Saved data entries:
━━━━━━

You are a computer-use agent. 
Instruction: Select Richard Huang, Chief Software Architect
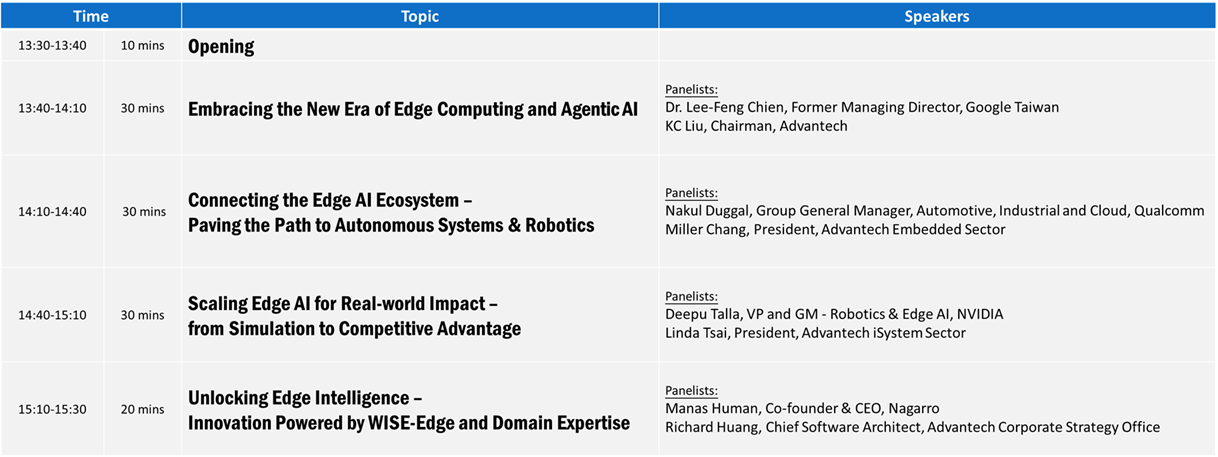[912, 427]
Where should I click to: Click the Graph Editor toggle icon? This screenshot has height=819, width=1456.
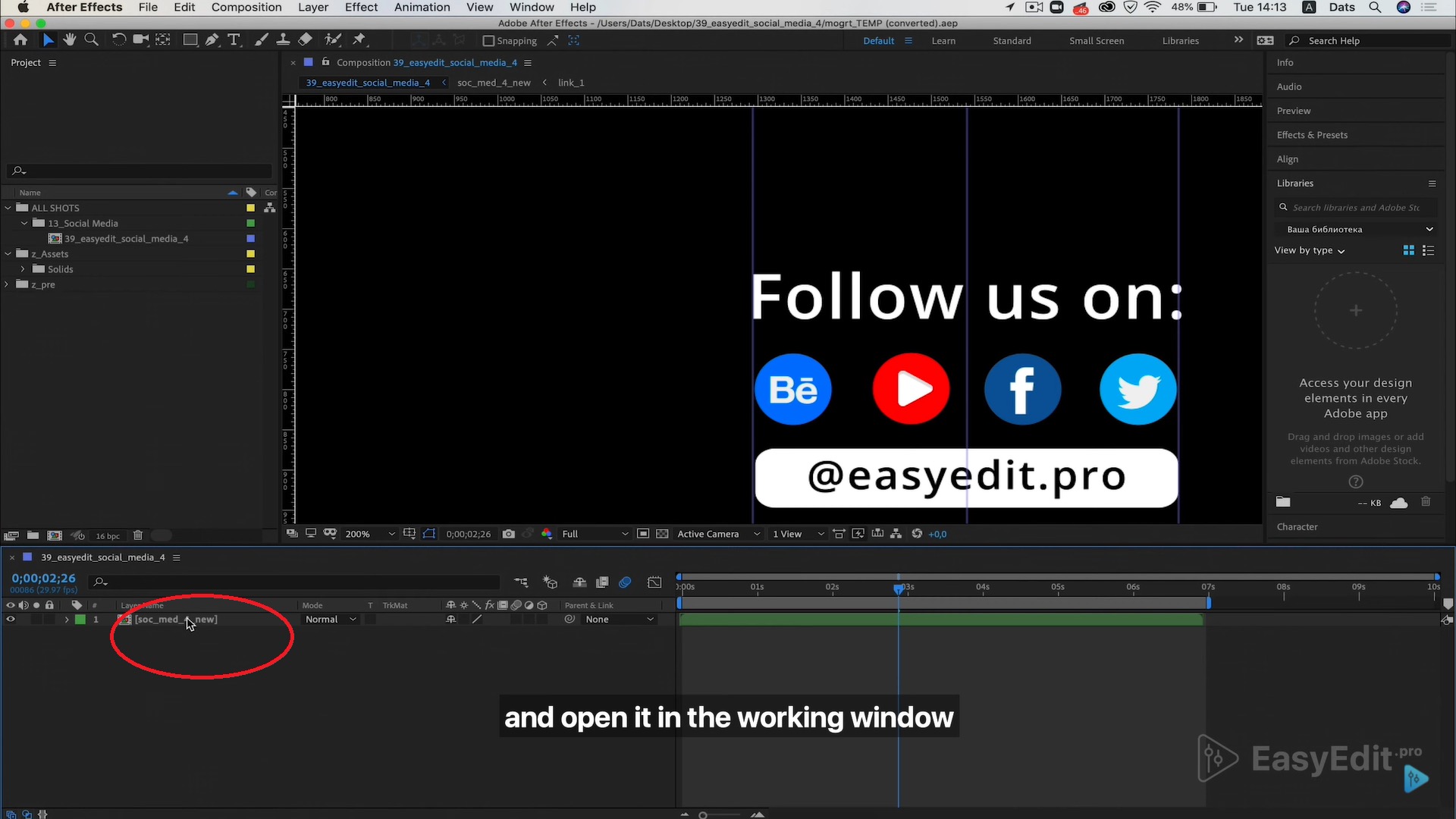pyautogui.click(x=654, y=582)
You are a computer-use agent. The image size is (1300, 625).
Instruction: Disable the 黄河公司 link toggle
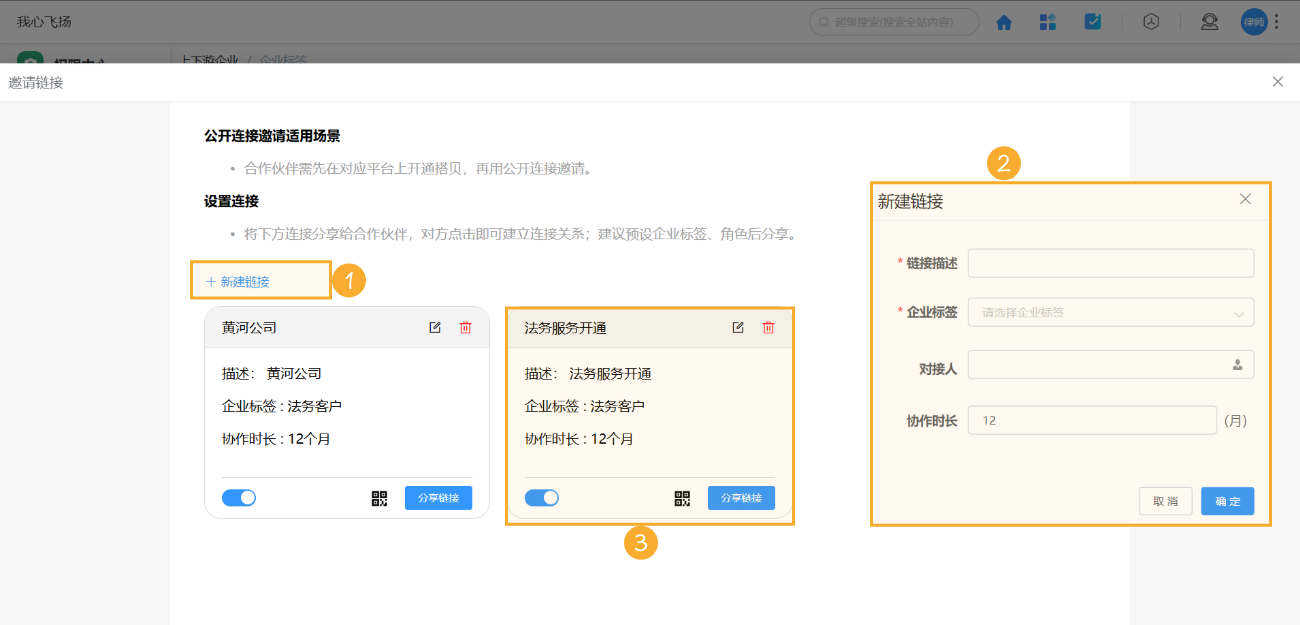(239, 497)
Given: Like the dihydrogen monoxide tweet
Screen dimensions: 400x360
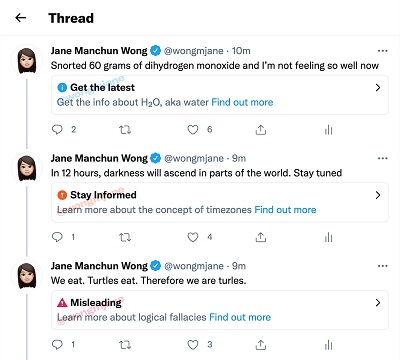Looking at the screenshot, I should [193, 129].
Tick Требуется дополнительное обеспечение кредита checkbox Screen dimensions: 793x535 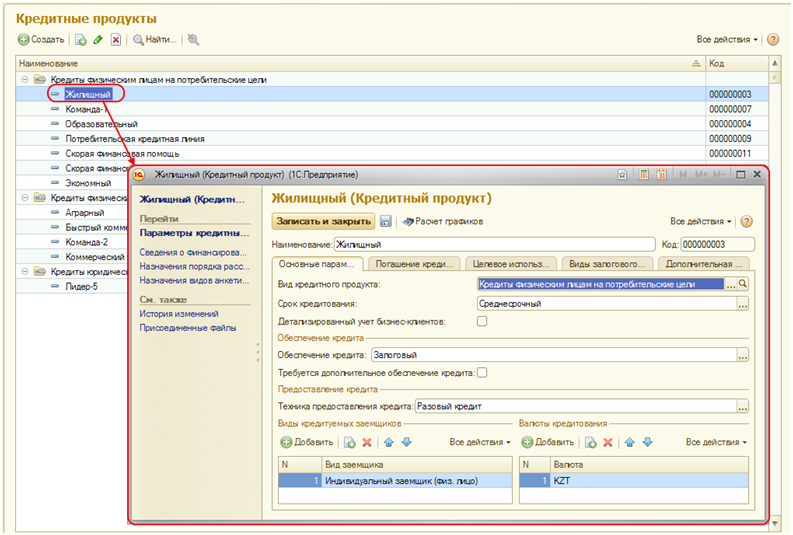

━━━━━━

Directions for this task: Look through the records for the string "computer". Copy every line that has it.

Problem solution:
You are a computer-use agent. 
You are a computer-use agent. The image size is (1300, 625).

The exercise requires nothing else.